Jingyuan Zhou,Longhao Yan,Kaidi Yang
2024-03-01
Abstract:Connected and automated vehicles (CAVs) have recently gained prominence in traffic research due to advances in communication technology and autonomous driving. Various longitudinal control strategies for CAVs have been developed to enhance traffic efficiency, stability, and safety in mixed-autonomy scenarios. Deep reinforcement learning (DRL) is one promising strategy for mixed-autonomy platoon control, thanks to its capability of managing complex scenarios in real time after sufficient offline training. However, there are three research gaps for DRL-based mixed-autonomy platoon control: (i) the lack of theoretical collision-free guarantees, (ii) the widely adopted but impractical assumption of skilled and rational drivers who will not collide with preceding vehicles, and (iii) the strong assumption of a known human driver model. To address these research gaps, we propose a safe DRL-based controller that can provide a system-level safety guarantee for mixed-autonomy platoon control. First, we combine control barrier function (CBF)-based safety constraints and DRL via a quadratic programming (QP)-based differentiable neural network layer to provide theoretical safety guarantees. Second, we incorporate system-level safety constraints into our proposed method to account for the safety of both CAVs and the following HDVs to address the potential collisions due to irrational human driving behavior. Third, we devise a learning-based system identification approach to estimate the unknown human car-following behavior in the real system. Simulation results demonstrate that our proposed method effectively ensures CAV safety and improves HDV safety in mixed platoon environments while simultaneously enhancing traffic capacity and string stability.
Systems and Control
What problem does this paper attempt to address?
This paper aims to solve the problem of system - level safety in mixed - autonomous vehicle fleets.

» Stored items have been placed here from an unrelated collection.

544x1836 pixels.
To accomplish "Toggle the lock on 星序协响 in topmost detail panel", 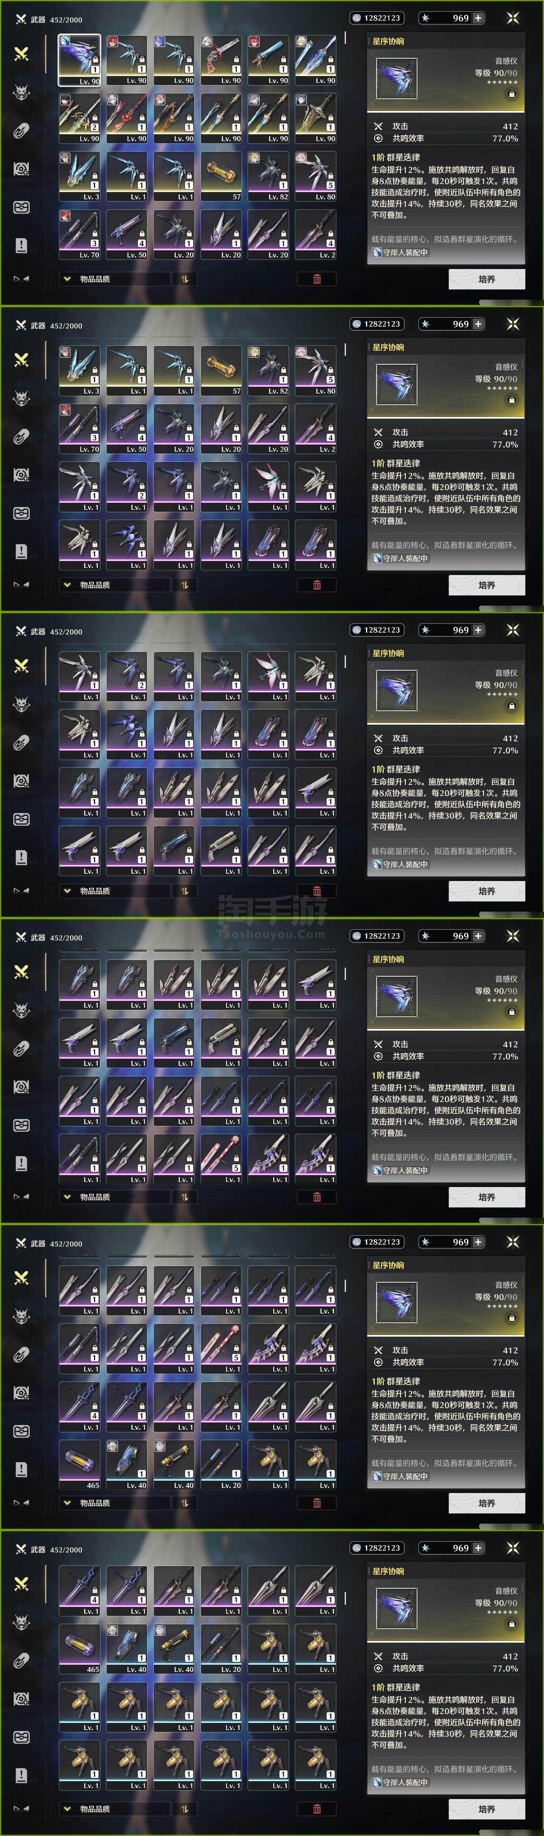I will point(511,94).
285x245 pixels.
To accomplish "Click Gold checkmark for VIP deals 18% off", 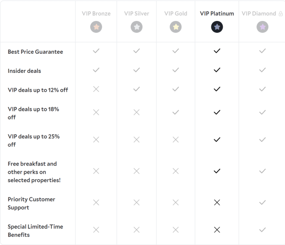I will coord(176,112).
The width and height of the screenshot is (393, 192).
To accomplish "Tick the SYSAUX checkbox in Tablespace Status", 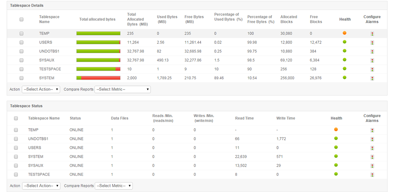I will tap(16, 166).
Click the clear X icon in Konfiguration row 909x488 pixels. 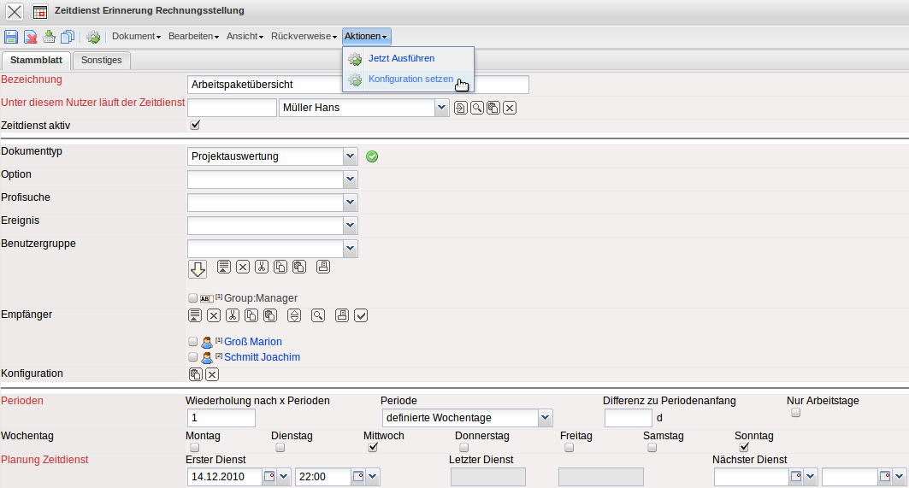click(x=212, y=374)

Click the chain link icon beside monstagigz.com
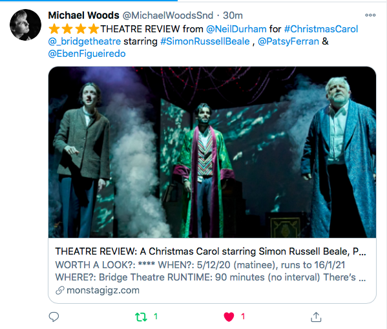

Specifically, the paper focuses on three research gaps in deep - reinforcement - learning (DRL) - based mixed - autonomous vehicle - fleet control: 1. **Lack of theoretical collision - free guarantee**: Although existing DRL methods perform well in handling complex scenarios, they usually can only consider safety indirectly through the reward function, which is difficult to provide formal safety assurance. 2. **Assume rational and highly - skilled driver behavior**: Existing research often assumes that human drivers will not collide with the vehicle in front, thus only considering the safety of their own vehicles. However, this assumption does not hold in reality because human errors are common and human - driven vehicles at the rear may cause dangerous situations for the entire fleet. 3. **Assume known human - driver models**: Existing literature usually assumes that the behavior models of human drivers are known, but in actual traffic systems, driver behavior may be variable and unknown. To address these challenges, the paper proposes a controller based on safe reinforcement learning (Safe DRL), which can provide system - level safety assurance for mixed - autonomous vehicle fleets. The main contributions include: 1. **Combining control barrier functions (CBF) and DRL**: By introducing a differentiable neural - network layer based on quadratic programming (QP), the safety constraints of CBF are combined with DRL to provide theoretical safety guarantees. 2. **Considering system - level safety**: Not only the safety of one's own vehicle is considered, but also the safety of surrounding human - driven vehicles (HDVs) is considered to improve the safety performance of the entire fleet. 3. **Learning unknown human car - following behavior**: Through a learning - based system - identification method, the unknown human car - following behavior in the actual system is estimated, thereby constructing the dynamic model required by CBF. The paper verifies the effectiveness of the proposed method through simulation results, indicating that this method can not only ensure the safety of CAVs, but also improve the safety performance of HDVs, while enhancing traffic capacity and string stability.